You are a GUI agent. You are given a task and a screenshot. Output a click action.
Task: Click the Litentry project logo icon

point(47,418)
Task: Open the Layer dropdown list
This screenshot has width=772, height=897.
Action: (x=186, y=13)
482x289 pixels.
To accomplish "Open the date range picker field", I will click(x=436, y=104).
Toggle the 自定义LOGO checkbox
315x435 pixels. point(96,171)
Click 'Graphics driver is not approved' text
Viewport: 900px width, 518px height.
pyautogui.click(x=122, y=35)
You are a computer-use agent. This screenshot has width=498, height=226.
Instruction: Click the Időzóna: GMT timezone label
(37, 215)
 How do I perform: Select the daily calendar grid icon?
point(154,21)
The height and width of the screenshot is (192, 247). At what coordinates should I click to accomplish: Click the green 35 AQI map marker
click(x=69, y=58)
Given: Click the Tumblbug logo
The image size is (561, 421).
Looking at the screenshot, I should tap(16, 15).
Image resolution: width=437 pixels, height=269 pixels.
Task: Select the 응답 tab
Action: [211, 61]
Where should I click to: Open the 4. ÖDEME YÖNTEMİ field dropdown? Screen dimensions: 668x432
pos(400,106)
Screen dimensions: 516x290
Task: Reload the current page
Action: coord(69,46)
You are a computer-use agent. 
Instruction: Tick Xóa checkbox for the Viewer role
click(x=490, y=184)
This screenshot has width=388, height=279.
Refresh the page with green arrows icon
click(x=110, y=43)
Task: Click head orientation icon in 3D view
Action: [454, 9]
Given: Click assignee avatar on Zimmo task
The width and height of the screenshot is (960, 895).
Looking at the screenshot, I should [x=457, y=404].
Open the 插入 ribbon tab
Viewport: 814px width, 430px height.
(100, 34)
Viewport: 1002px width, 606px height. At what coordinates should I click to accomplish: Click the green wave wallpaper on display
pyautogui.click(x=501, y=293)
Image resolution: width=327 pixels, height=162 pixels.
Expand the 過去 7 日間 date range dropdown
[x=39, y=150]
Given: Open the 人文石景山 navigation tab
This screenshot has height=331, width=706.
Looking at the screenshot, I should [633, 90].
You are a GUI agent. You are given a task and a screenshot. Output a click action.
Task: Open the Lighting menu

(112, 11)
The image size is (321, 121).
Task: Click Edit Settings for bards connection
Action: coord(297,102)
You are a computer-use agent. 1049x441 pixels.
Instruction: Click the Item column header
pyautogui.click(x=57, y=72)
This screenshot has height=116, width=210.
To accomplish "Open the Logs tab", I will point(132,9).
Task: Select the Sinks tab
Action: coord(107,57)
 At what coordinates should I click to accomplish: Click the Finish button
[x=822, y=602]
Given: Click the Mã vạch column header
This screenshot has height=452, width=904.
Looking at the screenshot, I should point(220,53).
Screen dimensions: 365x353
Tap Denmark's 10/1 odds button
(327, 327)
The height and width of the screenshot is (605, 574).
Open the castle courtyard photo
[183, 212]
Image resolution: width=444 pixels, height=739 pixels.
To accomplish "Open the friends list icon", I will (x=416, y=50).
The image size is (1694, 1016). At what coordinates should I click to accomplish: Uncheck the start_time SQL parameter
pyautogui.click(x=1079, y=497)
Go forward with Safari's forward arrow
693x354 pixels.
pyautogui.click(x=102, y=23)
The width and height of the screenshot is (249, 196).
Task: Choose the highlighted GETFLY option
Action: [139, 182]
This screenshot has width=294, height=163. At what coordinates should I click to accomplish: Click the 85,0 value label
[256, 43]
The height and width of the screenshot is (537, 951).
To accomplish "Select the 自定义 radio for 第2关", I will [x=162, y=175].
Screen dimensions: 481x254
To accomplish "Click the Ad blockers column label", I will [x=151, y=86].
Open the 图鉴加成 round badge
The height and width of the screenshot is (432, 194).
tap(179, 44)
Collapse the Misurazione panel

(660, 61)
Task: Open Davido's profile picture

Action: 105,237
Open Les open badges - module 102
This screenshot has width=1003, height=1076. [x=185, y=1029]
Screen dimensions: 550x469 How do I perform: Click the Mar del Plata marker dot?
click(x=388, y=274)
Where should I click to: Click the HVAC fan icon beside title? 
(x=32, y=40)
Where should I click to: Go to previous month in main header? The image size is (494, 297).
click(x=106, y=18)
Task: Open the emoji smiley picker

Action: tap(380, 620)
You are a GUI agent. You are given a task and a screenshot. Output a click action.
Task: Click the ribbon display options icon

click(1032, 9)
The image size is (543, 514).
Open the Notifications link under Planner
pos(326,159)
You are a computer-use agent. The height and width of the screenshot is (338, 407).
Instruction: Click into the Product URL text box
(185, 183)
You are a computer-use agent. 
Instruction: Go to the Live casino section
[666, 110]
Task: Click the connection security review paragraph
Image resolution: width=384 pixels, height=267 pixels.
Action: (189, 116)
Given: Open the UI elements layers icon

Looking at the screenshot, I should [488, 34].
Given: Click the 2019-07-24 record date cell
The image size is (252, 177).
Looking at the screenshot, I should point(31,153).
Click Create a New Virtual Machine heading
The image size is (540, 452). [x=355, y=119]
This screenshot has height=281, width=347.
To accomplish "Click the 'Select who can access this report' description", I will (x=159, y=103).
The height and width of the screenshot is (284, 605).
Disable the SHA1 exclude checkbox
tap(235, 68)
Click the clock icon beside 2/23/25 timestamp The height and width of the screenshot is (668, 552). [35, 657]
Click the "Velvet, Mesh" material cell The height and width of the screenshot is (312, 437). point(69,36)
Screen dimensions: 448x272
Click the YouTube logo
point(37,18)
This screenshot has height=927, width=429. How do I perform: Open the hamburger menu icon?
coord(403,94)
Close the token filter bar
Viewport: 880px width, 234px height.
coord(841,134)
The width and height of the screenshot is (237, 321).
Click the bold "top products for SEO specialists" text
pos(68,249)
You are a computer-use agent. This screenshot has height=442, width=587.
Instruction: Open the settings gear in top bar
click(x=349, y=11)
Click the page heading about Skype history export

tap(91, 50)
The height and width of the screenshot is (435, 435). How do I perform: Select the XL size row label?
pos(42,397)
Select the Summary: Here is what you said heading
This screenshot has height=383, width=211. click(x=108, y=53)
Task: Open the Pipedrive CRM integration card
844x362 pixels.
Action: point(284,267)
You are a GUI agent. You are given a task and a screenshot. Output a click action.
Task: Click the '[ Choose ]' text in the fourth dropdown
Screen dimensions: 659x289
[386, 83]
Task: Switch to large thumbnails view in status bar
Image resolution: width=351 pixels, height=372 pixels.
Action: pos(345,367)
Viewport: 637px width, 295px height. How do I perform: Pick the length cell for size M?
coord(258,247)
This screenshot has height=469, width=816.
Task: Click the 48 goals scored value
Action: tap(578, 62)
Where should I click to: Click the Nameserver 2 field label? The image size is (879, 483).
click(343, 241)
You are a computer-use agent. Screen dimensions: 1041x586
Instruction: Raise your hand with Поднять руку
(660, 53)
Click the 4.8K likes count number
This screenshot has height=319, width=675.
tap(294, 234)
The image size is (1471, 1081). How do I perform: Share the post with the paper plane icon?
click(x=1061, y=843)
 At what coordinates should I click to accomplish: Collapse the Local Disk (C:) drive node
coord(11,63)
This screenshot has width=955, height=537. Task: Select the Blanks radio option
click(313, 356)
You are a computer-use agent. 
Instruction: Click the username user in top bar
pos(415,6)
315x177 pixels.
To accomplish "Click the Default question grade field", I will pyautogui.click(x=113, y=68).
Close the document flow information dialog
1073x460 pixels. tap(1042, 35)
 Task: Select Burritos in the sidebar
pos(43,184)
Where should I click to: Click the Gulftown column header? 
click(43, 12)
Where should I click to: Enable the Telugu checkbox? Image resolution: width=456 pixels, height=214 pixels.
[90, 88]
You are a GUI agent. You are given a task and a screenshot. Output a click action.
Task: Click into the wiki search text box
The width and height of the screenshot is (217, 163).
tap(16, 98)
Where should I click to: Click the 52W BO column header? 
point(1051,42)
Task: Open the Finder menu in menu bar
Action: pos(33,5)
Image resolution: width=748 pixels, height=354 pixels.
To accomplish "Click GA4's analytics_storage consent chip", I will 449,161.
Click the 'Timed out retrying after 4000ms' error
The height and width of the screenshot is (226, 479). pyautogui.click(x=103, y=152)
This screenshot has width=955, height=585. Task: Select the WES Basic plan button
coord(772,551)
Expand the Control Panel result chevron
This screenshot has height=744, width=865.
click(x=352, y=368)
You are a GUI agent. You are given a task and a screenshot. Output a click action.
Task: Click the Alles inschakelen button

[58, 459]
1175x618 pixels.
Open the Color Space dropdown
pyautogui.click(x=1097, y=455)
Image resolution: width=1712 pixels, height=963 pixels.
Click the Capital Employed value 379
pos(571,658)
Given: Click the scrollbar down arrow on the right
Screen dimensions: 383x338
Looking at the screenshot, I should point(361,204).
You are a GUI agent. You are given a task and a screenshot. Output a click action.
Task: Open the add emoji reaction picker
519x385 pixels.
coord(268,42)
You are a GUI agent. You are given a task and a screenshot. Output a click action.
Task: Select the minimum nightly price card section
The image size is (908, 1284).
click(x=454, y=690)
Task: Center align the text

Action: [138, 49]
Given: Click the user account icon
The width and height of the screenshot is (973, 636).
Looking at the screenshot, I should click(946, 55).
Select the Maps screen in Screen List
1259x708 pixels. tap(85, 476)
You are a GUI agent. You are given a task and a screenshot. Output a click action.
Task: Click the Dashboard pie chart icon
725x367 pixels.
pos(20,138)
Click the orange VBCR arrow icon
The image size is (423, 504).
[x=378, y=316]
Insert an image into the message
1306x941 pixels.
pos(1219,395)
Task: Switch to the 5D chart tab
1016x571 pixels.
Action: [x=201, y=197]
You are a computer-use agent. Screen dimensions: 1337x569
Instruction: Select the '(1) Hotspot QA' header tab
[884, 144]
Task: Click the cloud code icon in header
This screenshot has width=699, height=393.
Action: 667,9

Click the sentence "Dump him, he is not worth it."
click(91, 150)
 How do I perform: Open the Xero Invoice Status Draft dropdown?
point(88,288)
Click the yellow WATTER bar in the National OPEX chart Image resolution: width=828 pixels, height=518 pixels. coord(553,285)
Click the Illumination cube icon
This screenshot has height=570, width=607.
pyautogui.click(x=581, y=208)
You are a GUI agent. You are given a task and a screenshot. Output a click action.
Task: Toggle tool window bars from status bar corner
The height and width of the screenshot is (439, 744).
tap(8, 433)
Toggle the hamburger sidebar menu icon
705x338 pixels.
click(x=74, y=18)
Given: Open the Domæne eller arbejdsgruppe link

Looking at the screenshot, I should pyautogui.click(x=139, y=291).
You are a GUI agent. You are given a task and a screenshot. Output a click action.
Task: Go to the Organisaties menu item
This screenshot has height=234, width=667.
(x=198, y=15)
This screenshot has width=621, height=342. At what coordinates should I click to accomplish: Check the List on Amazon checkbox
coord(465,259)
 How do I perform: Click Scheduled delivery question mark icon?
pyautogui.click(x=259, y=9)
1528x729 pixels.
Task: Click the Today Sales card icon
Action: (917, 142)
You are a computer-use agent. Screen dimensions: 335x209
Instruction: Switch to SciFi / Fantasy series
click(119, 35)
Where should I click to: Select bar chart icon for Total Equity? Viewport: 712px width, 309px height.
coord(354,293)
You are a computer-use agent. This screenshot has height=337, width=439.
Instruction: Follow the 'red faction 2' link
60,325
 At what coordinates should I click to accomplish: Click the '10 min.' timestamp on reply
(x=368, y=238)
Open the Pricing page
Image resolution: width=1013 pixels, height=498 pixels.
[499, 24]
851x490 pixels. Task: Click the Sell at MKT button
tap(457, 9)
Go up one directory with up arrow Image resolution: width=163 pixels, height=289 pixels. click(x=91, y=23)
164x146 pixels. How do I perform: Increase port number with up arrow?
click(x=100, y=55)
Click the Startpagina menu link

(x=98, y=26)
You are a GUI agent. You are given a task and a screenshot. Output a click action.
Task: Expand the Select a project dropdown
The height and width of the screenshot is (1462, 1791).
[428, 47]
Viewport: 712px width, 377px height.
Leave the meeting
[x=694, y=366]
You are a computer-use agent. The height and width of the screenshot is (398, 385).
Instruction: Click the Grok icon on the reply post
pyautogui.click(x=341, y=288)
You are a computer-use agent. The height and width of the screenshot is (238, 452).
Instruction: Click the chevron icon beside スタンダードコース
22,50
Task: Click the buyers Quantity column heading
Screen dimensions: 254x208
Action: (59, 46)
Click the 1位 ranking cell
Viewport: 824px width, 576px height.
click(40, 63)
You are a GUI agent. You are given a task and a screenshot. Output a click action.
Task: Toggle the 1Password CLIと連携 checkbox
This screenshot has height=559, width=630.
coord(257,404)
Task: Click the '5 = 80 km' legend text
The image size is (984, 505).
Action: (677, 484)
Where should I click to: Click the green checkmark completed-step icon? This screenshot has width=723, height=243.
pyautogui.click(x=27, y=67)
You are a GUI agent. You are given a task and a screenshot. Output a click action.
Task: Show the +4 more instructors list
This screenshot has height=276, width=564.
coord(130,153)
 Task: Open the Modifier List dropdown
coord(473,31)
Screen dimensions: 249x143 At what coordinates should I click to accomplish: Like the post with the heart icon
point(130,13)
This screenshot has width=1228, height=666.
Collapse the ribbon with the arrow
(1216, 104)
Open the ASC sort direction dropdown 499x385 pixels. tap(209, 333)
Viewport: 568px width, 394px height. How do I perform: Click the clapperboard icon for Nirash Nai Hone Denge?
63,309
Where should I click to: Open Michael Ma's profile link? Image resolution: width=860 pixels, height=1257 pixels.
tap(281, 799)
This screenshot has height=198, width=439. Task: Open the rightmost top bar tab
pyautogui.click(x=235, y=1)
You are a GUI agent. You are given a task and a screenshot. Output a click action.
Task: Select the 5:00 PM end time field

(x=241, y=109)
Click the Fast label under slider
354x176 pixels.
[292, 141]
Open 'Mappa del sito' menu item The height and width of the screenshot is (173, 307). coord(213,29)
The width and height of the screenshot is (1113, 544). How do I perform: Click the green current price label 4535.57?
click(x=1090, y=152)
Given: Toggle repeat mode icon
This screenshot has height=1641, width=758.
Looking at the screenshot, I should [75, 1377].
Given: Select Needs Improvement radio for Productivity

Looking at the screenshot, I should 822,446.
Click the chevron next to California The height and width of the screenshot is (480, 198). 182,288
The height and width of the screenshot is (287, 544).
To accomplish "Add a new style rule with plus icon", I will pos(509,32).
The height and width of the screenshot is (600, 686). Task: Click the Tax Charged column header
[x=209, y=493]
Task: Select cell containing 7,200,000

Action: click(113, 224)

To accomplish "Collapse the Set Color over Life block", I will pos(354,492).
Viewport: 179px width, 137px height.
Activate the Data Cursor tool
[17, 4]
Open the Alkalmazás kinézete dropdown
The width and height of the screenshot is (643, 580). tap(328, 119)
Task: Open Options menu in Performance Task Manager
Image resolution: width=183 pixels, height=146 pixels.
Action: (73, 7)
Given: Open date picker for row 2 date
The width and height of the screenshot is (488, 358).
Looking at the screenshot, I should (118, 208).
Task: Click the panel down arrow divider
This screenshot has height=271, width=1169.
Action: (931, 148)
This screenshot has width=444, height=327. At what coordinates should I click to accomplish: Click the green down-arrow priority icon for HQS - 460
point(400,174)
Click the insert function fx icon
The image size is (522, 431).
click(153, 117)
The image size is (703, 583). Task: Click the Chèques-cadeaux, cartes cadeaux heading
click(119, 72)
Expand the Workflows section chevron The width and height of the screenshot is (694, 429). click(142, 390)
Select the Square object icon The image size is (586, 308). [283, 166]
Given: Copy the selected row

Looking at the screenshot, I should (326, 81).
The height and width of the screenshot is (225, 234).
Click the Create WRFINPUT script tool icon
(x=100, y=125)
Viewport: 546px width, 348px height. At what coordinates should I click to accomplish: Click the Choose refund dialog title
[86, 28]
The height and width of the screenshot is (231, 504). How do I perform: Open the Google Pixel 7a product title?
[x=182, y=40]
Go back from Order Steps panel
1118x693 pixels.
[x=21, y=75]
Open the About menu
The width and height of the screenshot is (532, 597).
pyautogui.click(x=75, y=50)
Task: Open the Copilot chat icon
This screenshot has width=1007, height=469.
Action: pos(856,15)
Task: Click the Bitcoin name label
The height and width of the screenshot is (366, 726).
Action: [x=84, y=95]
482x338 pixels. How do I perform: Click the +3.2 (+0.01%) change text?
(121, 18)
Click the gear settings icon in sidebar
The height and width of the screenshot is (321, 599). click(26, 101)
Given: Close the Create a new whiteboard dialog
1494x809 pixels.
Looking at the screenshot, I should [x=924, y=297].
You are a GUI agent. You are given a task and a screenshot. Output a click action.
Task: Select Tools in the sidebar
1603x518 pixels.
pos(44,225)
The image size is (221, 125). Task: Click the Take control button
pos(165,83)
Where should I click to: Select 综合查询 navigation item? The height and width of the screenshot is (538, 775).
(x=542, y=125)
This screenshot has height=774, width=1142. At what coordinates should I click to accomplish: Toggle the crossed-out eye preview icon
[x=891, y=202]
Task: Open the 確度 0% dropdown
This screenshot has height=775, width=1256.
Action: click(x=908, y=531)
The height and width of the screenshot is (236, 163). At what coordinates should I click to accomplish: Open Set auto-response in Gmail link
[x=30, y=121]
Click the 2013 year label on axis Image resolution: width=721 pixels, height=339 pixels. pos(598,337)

• Required action:
Repeat, exactly as they stand above, the lines from the line with "Instruction: Click the Grok" to the line with "Open 'Mappa del", both lines included.

• Solution:
Instruction: Click the Grok icon on the reply post
pyautogui.click(x=341, y=288)
You are a computer-use agent. The height and width of the screenshot is (238, 452).
Instruction: Click the chevron icon beside スタンダードコース
22,50
Task: Click the buyers Quantity column heading
Screen dimensions: 254x208
Action: (59, 46)
Click the 1位 ranking cell
Viewport: 824px width, 576px height.
click(40, 63)
You are a GUI agent. You are given a task and a screenshot. Output a click action.
Task: Toggle the 1Password CLIと連携 checkbox
This screenshot has height=559, width=630.
coord(257,404)
Task: Click the '5 = 80 km' legend text
The image size is (984, 505).
Action: (677, 484)
Where should I click to: Click the green checkmark completed-step icon? This screenshot has width=723, height=243.
pyautogui.click(x=27, y=67)
You are a GUI agent. You are given a task and a screenshot. Output a click action.
Task: Show the +4 more instructors list
This screenshot has height=276, width=564.
coord(130,153)
 Task: Open the Modifier List dropdown
coord(473,31)
Screen dimensions: 249x143 At what coordinates should I click to accomplish: Like the post with the heart icon
point(130,13)
This screenshot has width=1228, height=666.
Collapse the ribbon with the arrow
(1216, 104)
Open the ASC sort direction dropdown 499x385 pixels. tap(209, 333)
Viewport: 568px width, 394px height. How do I perform: Click the clapperboard icon for Nirash Nai Hone Denge?
63,309
Where should I click to: Open Michael Ma's profile link? Image resolution: width=860 pixels, height=1257 pixels.
tap(281, 799)
This screenshot has height=198, width=439. Task: Open the rightmost top bar tab
pyautogui.click(x=235, y=1)
You are a GUI agent. You are given a task and a screenshot. Output a click action.
Task: Select the 5:00 PM end time field

(x=241, y=109)
Click the Fast label under slider
354x176 pixels.
[292, 141]
Open 'Mappa del sito' menu item The height and width of the screenshot is (173, 307). coord(213,29)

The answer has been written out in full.